From resilience to improved performance: making the second line pay its way

01 February 2017

Pressure on bank returns means there can no longer be a blank cheque for capital and compliance costs. The ‘second line’ needs to pay its way as part of an approach that shifts the business focus beyond regulatory compliance to sharpening competitive advantage.

Regulatory reforms have helped to make banks more resilient. The price has been a 60% rise in capital[1] and big jump in compliance costs, which have driven down return on equity (RoE) in markets already grappling with low interest rates, weak economic conditions and the overhang of bad loans.

Our analysis shows that RoE in most of the global systemically important banks (G-SIBs) in Europe and the US fails to cover the cost of equity (CoE).

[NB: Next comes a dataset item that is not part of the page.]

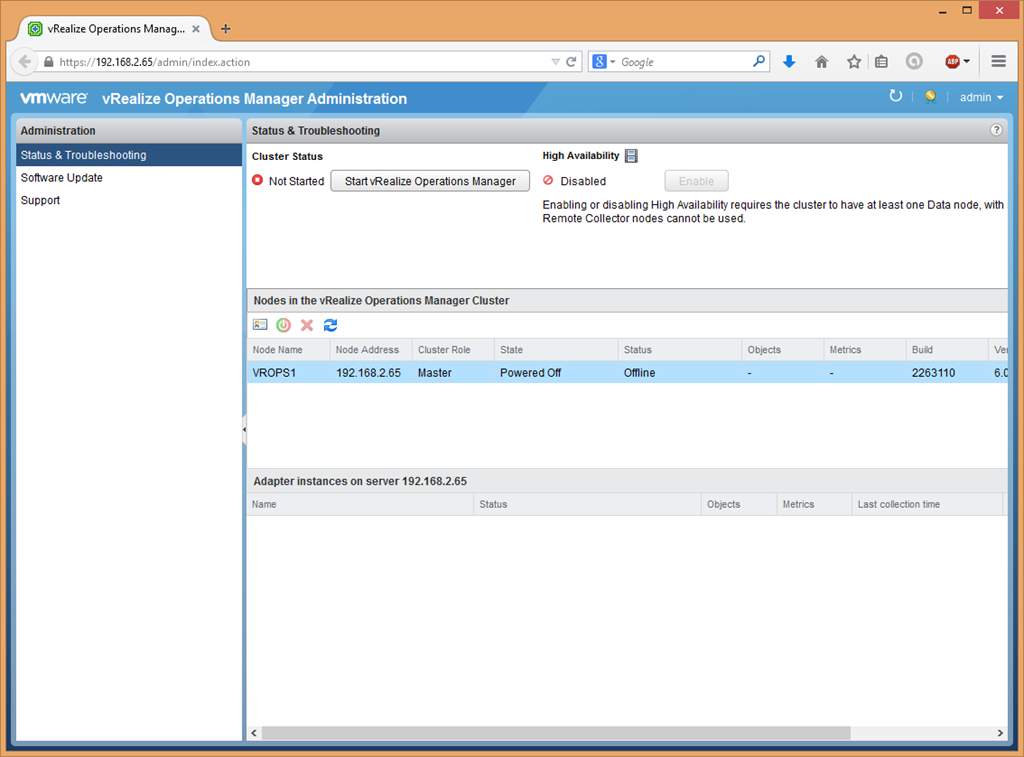Open the Google search engine selector dropdown

[x=603, y=62]
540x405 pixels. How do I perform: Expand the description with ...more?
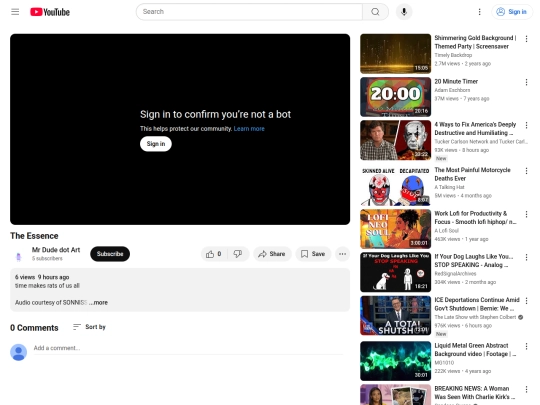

Restoring economic viability demands much more than piecemeal cost cutting. Even just covering the cost of capital would require 15 G-SIBS to reduce costs and charges by at least 15%, and 11 by more than 20%. Even bigger reductions could be needed to compete with the cost benchmarks being set by FinTech entrants.

Sharpening performance

Mastering the new regulatory landscape isn’t just a matter of compliance. Rather than simply moving away from capital-intensive business lines, the need to make more efficient use of capital demands a fundamental rethink of costs, strategies and underlying business models. Risk and compliance teams should also contribute to improving business performance in areas ranging from enhanced analysis and insight to better customer outcomes.

How can your bank make the second line pay?

1. Ensure you have a skilled team to monitor regulatory developments, assess their impact on the strategy and operations of the business, and deal with short notice supervisory requests.

2. Clear insights into risk-adjusted performance to judge what business is genuinely economically viable and where to target capital allocation, both now and as demands change in the wake of ‘Basel IV’.

3. ‘Lean’ design of risk and compliance that aligns with overall business drive to control costs, improve efficiency, embrace new technology and deliver value.

4. Funds transfer pricing (FTP) to ensure business teams are given the right signals and understand their specific liquidity and funding drivers, the related impact on performance and pricing, and how to drive optimisation.

5. Recognition that capital management demands clear understanding and active management of multiple moving parts and understanding of new risks (e.g. flexible optimisation of conflicting regulatory requirements and the pricing behaviour of new untested capital instruments).

The banks that get this right will be in the strongest position to improve competitiveness, market perception and overall return on capital.

To find out more, see A Practitioner’s Guide to Banking Regulation: Mastering the New Regulatory Landscape.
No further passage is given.